Extracted data entries
= = =

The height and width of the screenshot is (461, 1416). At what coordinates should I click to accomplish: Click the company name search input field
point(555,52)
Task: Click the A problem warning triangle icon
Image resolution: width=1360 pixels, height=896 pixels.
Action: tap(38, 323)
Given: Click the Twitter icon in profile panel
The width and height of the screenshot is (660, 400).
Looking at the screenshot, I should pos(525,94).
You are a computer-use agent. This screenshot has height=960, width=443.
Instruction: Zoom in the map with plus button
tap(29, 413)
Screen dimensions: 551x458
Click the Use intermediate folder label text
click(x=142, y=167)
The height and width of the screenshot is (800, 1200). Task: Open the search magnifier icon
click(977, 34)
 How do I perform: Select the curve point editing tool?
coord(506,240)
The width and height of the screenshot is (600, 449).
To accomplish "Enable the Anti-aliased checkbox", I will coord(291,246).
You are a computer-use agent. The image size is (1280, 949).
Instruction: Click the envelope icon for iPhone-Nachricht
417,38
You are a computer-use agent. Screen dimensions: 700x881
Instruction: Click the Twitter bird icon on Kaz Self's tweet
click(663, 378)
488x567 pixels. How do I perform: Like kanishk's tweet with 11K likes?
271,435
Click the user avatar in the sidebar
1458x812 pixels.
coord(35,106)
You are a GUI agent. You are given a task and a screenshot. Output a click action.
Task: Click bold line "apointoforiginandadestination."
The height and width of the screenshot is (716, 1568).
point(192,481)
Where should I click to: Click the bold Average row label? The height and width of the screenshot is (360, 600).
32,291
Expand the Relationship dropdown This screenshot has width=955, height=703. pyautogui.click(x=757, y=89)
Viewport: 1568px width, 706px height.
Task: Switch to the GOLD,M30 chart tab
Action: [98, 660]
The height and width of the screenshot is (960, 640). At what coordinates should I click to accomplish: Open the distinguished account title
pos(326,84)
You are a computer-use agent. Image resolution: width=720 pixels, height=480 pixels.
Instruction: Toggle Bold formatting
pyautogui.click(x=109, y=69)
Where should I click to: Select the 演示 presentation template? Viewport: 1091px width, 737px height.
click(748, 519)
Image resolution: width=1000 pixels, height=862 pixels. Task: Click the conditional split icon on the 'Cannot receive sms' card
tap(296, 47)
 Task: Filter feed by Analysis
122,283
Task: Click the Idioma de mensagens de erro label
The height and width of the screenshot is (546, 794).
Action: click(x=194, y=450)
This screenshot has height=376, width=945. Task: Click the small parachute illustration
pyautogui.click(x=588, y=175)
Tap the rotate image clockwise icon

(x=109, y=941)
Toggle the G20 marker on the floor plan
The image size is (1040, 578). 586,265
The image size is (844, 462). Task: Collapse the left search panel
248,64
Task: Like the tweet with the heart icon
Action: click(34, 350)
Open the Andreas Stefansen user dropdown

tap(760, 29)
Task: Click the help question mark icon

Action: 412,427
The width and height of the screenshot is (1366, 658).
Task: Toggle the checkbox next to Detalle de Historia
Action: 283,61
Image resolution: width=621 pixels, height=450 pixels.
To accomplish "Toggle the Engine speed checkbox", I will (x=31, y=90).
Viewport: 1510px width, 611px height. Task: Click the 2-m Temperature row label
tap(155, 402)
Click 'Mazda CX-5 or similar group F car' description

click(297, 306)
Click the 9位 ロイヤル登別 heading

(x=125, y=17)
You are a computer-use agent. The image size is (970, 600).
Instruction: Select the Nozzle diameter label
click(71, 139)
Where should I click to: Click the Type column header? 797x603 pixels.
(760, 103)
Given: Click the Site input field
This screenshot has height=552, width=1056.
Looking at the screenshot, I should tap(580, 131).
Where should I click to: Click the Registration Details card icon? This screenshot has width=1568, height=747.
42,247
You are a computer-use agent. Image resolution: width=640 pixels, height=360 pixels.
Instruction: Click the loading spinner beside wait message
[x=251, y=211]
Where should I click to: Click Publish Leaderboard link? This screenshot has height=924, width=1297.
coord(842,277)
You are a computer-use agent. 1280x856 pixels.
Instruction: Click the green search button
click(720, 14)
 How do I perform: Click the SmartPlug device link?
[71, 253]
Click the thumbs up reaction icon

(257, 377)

= = =

> _PROBLEM TO WORK ON_
From the entries above, copy every line where the word "dimensions" shows up.

> _TASK RESPONSE_
Screen dimensions: 551x458
You are a computer-use agent. Screen dimensions: 700x881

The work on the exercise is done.